The hardware is the starting point, of course, but there is more to it than that. In November 2017, Cray launched its Accel AI products and programs aimed at giving businesses the tools and support they need to learn about artificial intelligence, get their projects underway and scale their AI efforts as they grow. Those offerings included configurations of the vendor’s CS-Storm supercomputer that included software specifically for AI, machine learning and deep learning workloads. The systems have eight Nvidia Tesla V100 GPU accelerators and a deep learning software platform from Bright Computing that includes such AI tools as TensorFlow, Caffe2, Chainer, MXNet, and Microsoft Cognitive Toolkit.
The solutions also included Cray’s Accel AI Lab to help develop deep learning technologies and workflows, an enhanced Urika-XC analytics software suite with TensorFlow and support for the open source Jupyter Notebook document sharing web application, and a collaboration agreement with Intel around AI. Earlier this year, Cray added a four-GPU version of the CS-Storm 500 that also includes two Intel “Skylake” Xeon SP CPUs and is designed for such uses as neural network training and inference for various HPC applications. Adding a smaller system to the AI mix was a response to what Cray was seeing in the market, according to Paul Hahn, marketing manager for analytics and AI.
Cray’s AI hardware lineup also includes an XC system with the Urika-XC analytics and AI software suite, the Urika-GX analytics platform and the ClusterStor storage appliance with the Lustre high-performance parallel filesystem.
“Part of the challenge with AI — deep learning in particular — is matching the system to the models being used for a particular use case,” Hahn wrote in a blog post in April when announcing the CS-Storm 500. “On the surface, a system that features eight GPUs is a processing beast able to handle any use case thrown at it. In reality, developing a deep learning model is a bit of an art with the artist — the data scientist — mixing and matching data to models in an effort to achieve accurate results in a timely fashion. And sometimes, the balance between I/O and compute power isn’t quite right (i.e., too little I/O for so much compute). Adding a smaller configuration option isn’t groundbreaking. We know that. Some deep learning use cases require a sledge hammer (a cluster using high-density GPU nodes with eight or ten GPUs per node) while others require a club hammer (a cluster using low-density GPU nodes with four GPUs per node). The key here is matching tools with tasks.”

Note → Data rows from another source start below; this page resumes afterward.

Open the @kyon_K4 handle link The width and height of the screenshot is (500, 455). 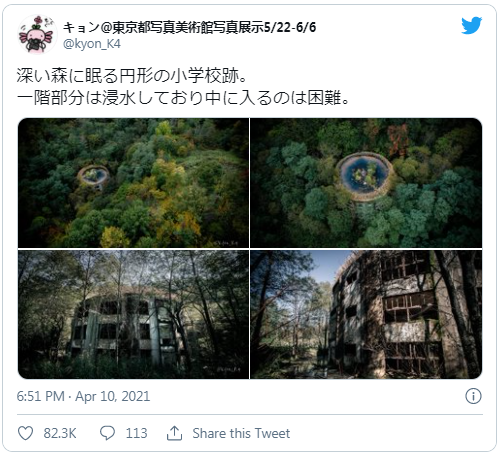[x=92, y=44]
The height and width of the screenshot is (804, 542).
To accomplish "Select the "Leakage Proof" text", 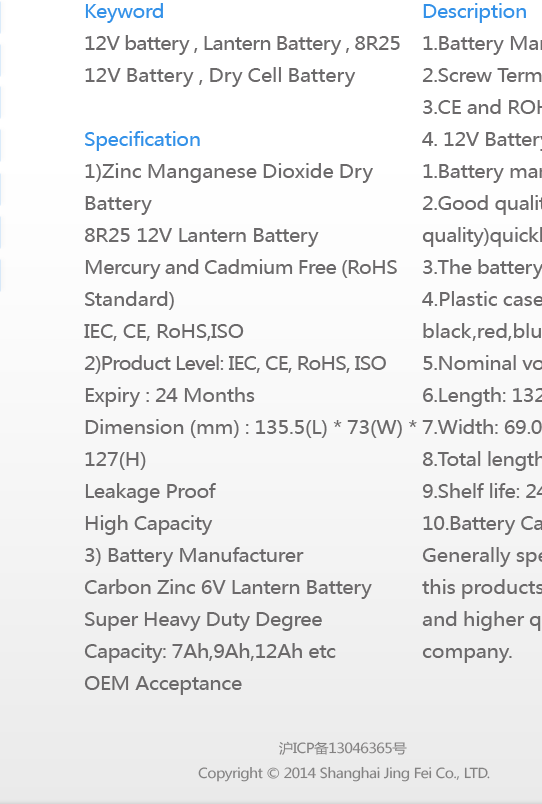I will 150,492.
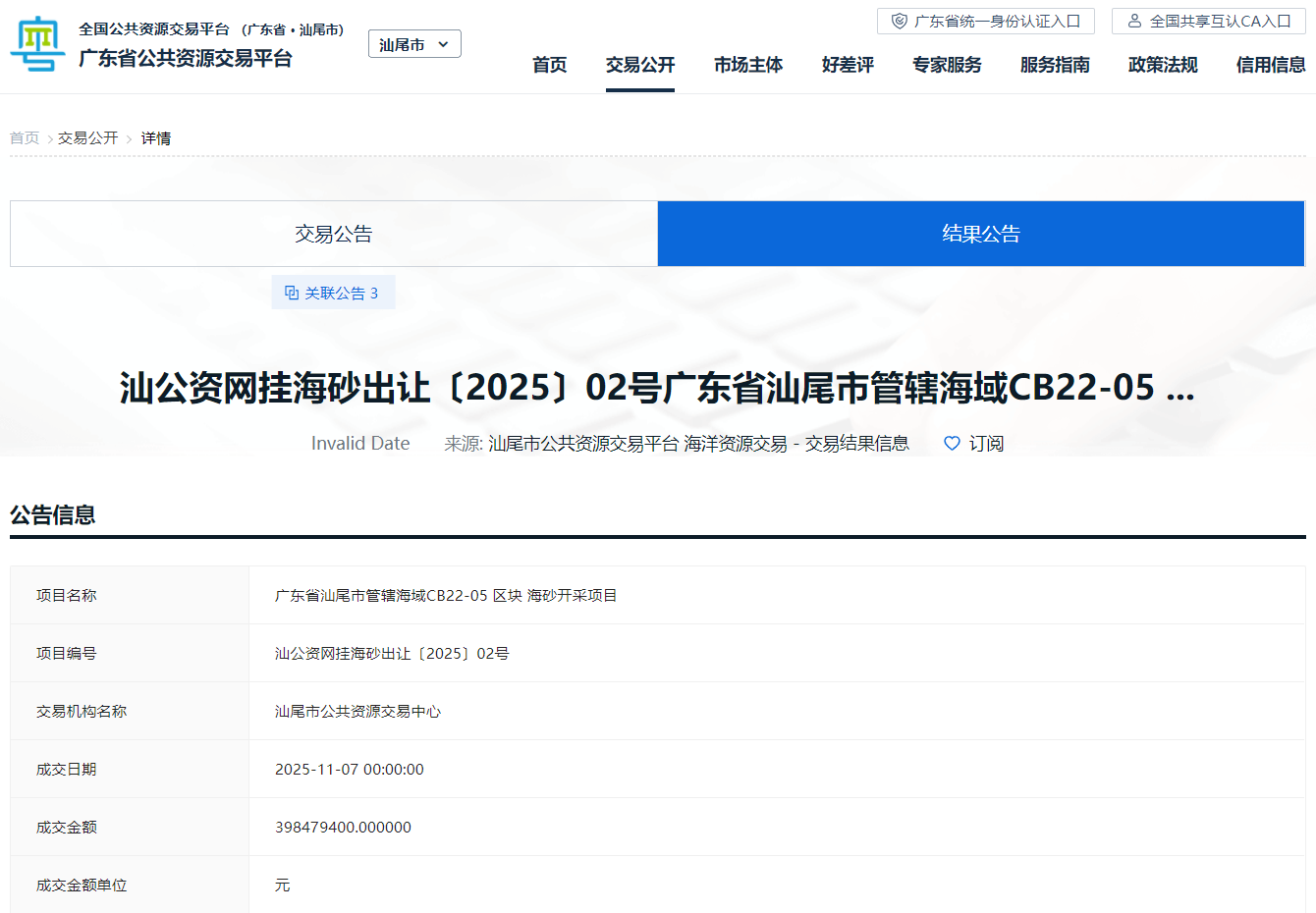This screenshot has height=913, width=1316.
Task: Click the user icon for CA login entry
Action: pos(1134,21)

With the same idea of helping to accelerate the development and use of AI by giving businesses the tools they need, Cray is partnering with the UK Innovation Center and Digital Catapult to offer easier access to the vendor’s supercomputing power and programs. Digital Catapult, which is working to grow the UK economy through advanced technology, runs a program it calls the Machine Intelligence Garage. Through the program, Digital Catapult helps guide startups in the United Kingdom, in large part by giving them access to compute power and expertise. Every six to twelve weeks, the organization through the Machine Intelligence Garage selects 30 startups to support. Through the new partnership, startups will get access to not only Cray’s compute resources, but also its Accel AI Lab and performance analysis expertise.